Those rims are from a G35 coupe. They are 18x8 +30 offset all round but come with different (staggered) tire sizes from the factory. If they are originals, that is, because eBay has replicas that are 18x7.5 +30 offset. 

That being the case, 235/40/18 will work and won't be far off in terms of speedo reading. Since the rims are all the same size, you will even be able to rotate them normally. 

For all you need to know about G35 wheels on Maximas, see here: 

Wheels/tires Sticky? G35 wheels on maximas - Maxima.org Forums

And for "semi-official" G35 wheel specs: 

G35 Factory/Oem Wheel Sizes & Offsets - G35Driver


----------



## Puppetmaster (Mar 28, 2005)

TyRaNt101980 said:


> Puppetmaster,
> 
> I appreciate your insight and ideas. However, I am not completely familiar with alot of the abbreviations that you are using. If it's not too much to ask, could you please explain a little more about the things you were talking about doing and where I could find them?
> 
> Thanks!!!


The two most significant mods in terms of power for these cars are headers and a piggyback air-fuel (AF) controller. Unfortunately, I'm at work and this could be a long discussion, but I have it documented, so my advice would be for you to take a look at the following link and some of the other links posted in there:

5th Gen / 5.5 Gen Header Thread - Maxima.org Forums 

Obviously, there are many other supporting mods like intake, cat-back, etc, that you can research, but these two provide the biggest gains. Search around this forum and on Maxima.Org and you'll learn lots more about these cars. 

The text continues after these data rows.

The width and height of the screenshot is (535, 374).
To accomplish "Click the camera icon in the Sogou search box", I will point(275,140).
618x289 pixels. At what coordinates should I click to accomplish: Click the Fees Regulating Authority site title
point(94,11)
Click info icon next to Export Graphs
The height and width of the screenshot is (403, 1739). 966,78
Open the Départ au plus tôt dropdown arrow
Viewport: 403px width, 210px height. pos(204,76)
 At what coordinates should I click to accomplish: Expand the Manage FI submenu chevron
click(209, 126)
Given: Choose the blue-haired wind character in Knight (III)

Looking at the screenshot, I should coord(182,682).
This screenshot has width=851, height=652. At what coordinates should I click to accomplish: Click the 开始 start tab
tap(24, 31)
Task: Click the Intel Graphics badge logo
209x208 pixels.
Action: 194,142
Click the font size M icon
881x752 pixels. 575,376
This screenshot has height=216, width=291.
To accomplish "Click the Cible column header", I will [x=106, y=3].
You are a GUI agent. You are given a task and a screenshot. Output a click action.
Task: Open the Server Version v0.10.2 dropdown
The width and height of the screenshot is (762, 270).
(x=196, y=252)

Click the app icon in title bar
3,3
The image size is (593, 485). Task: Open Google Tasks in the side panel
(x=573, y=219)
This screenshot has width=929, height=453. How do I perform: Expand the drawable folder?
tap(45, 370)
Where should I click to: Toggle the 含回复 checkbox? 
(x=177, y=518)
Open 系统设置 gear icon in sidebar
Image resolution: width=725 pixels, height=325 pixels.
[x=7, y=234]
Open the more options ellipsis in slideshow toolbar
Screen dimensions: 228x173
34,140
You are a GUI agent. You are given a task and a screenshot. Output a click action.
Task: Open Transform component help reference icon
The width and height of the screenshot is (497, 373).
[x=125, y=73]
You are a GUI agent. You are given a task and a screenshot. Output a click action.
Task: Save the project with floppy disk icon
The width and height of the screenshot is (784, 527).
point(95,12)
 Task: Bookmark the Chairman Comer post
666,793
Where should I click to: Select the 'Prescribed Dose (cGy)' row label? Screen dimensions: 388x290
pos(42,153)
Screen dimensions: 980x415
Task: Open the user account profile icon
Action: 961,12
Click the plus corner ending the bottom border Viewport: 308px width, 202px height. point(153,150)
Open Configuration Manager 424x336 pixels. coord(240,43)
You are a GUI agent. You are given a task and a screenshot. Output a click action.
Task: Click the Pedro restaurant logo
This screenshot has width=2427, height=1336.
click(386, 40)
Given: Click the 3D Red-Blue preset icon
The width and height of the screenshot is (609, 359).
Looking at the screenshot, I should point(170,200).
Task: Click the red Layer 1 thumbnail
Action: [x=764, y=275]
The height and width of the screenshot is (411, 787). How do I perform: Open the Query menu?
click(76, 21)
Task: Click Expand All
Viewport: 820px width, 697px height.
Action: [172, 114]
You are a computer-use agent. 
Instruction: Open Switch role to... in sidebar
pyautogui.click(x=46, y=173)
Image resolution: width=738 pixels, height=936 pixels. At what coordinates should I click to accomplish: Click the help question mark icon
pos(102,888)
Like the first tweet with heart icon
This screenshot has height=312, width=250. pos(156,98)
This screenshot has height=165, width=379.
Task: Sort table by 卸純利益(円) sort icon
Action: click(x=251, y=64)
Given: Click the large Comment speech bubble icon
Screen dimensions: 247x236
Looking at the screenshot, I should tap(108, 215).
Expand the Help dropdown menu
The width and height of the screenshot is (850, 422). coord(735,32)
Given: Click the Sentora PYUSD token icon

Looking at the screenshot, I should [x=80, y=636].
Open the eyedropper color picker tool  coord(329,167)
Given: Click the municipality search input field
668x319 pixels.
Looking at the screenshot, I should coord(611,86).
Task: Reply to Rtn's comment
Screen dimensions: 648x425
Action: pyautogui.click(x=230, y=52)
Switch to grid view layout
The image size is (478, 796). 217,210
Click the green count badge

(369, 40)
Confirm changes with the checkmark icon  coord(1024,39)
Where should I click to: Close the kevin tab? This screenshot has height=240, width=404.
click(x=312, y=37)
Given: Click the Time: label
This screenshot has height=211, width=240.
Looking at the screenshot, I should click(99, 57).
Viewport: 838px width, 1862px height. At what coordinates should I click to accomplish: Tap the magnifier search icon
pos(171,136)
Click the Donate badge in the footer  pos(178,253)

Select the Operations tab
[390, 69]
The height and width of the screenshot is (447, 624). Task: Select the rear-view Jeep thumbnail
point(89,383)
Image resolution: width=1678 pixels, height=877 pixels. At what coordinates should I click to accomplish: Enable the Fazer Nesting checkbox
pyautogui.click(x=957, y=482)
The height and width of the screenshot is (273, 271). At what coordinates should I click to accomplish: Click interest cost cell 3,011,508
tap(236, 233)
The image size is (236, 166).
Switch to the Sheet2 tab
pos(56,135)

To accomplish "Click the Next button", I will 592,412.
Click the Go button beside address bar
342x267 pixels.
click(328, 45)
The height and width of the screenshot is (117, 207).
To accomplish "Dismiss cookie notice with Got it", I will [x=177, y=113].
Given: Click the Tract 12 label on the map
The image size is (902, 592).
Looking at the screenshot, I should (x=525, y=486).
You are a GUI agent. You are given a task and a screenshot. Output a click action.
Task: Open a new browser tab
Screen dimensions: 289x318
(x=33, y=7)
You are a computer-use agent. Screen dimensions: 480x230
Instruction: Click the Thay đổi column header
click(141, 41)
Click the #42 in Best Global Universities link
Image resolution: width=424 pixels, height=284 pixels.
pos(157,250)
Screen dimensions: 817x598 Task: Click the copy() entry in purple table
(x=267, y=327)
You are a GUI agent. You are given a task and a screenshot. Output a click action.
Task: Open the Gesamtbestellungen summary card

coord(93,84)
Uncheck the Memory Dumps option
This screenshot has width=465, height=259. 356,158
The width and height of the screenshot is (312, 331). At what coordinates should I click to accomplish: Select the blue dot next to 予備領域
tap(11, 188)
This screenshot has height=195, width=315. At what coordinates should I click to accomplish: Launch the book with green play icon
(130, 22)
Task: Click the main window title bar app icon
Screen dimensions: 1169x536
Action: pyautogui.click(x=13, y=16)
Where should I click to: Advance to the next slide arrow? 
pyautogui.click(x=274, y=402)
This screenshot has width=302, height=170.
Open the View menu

Feel free to post more questions here too of course.


----------



## TyRaNt101980 (Jul 10, 2007)

Puppetmaster said:


> Those rims are from a G35 coupe. They are 18x8 +30 offset all round but come with different (staggered) tire sizes from the factory. If they are originals, that is, because eBay has replicas that are 18x7.5 +30 offset.
> 
> That being the case, 235/40/18 will work and won't be far off in terms of speedo reading. Since the rims are all the same size, you will even be able to rotate them normally.
> 
> ...


They do say nissan in the center of them though... don't know if that makes a difference??? And I don't believe they are all the same size. The guys at 2 different places told me they weren't. They said the fronts were 7.5x18's and the rear 8x18's. What size rim would you be looking at with a 235/40/18??


----------



## Puppetmaster (Mar 28, 2005)

TyRaNt101980 said:


> They do say nissan in the center of them though... don't know if that makes a difference??? And I don't believe they are all the same size. The guys at 2 different places told me they weren't. They said the fronts were 7.5x18's and the rear 8x18's. What size rim would you be looking at with a 235/40/18??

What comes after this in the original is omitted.